── Selected text
With regards to duration of the mining lease, it would appear that the mining lease is valid for as long as the holder preserves it by complying with the requirements of part XI of the Act which relates to preservation of mining rights. The mining lease will be cancelled where the holder fails to comply with the terms and conditions of the mining lease[11]. The holder of a mining lease must obtain annual Inspection certificates. The Act also stipulates the amount of development work and fees payable to obtain inspection certificates for mining leases which is quite reasonable[12]. For instance, if the principal mineral being mined is a precious metal the development work should 10 metres. In the case of capital expenditure, US$ 1000.00 for precious metals. More importantly, the Act also tasks the PMD with notifying the holder of a mining lease whenever he or she fails to obtain an inspection certificate to rectify the failure before forfeiture of the mining lease. In addition to the above, the Act also provides for Retention Licenses for instances where the holder of a mining lease fails or has reason to believe that he or she is likely to fail to develop or work the mining lease by the time an inspection certificate falls due[13]. On payment of a prescribed fee, equipped with Retention License, this holder of a mining lease will then be able to obtain the inspection certificate and thus preserve his mining right. The current Mines and Minerals Act appears to be revenue oriented and this is a positive thing to large mining conglomerates as they are able to secure their mineral tenure, this is the aforementioned “pay it or lose it” principle.

When it comes to transferring of the mining lease, approval from the Mining Affairs Board is required[14]. The Board considers the financial states of the transferee[15]. This restriction on freely transferring mining rights diminishes the security of mining rights in Zimbabwe hence it must be done away with.
────
── Data provided
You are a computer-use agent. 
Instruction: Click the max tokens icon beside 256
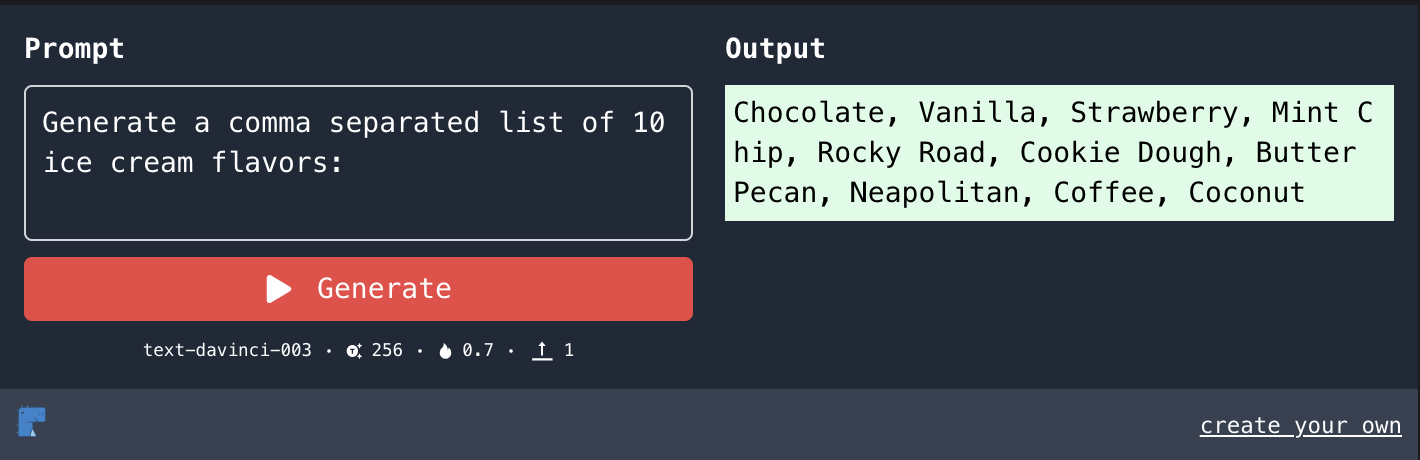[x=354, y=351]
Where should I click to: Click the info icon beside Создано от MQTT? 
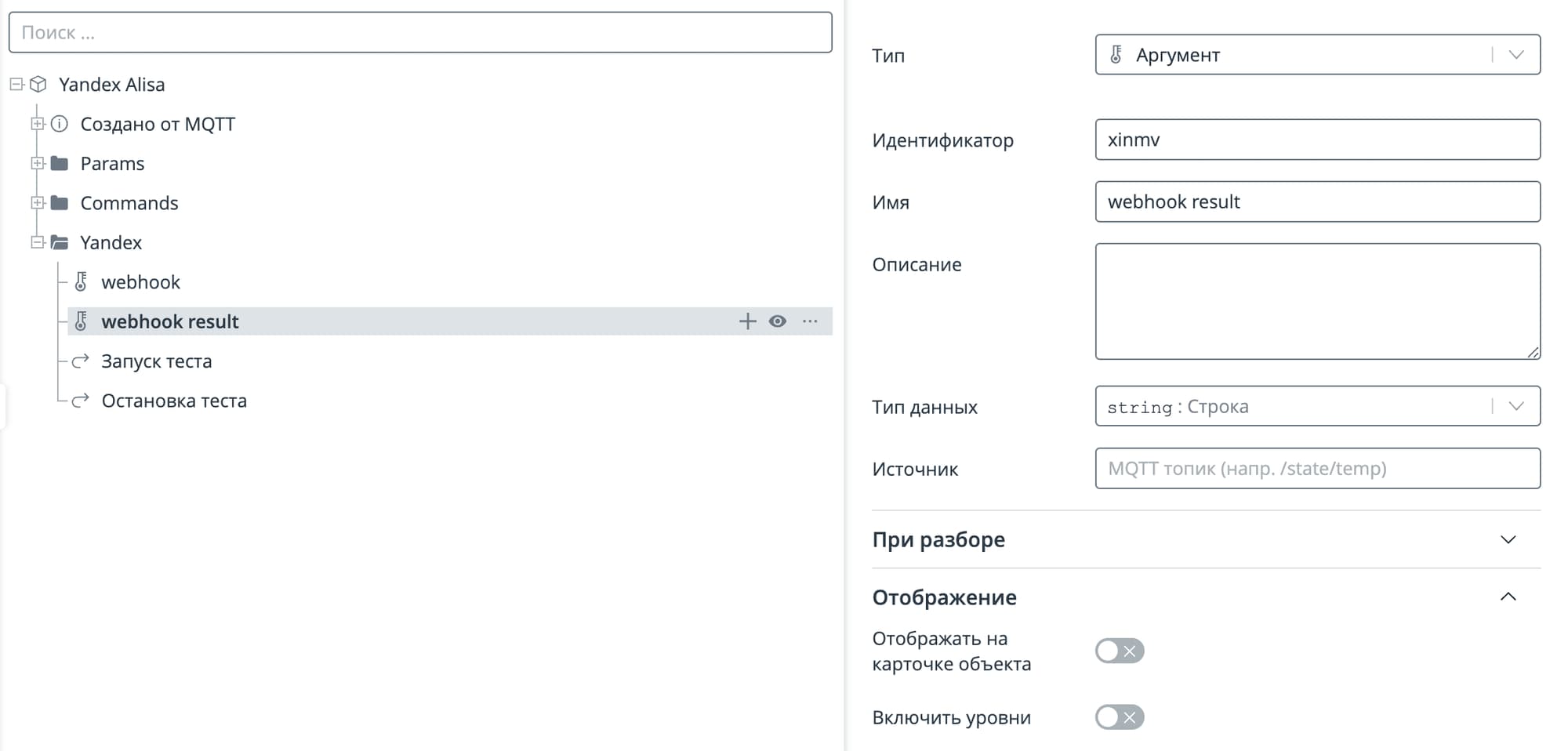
────
List of tasks:
**A.** According to the passage on Zimbabwe mining leases, which body must approve the transfer of a mining lease?
**B.** Carry the passage on Zimbabwe mining leases forward from its final sentence.
The material is independent of the passage on Zimbabwe mining leases.

Outputs by task:
**A.** The Mining Affairs Board.

**B.**
Special Mining leases

Special mining leases are provided for in terms of Part IX of the Mines and Minerals Act. They are available to a holder of one or more contiguous mining locations who intends to establish or develop a mine thereon and invest in the mine wholly or mainly in foreign currency and such investment exceeding US$100 million in value, and the mine’s output is mainly intended primarily for export[16]. The application for a special mining lease is made by a holder of one or more contiguous mining locations to the PMD who submits it to the Mining Affairs Board. Having received the application the Mining Affairs Board forwards it to the Minister together with their recommendations.  The Minister then submits them to the President together with his own recommendation for the President’s approval. Upon the President’s approval, the Minister is then authorised to issue the special mining lease.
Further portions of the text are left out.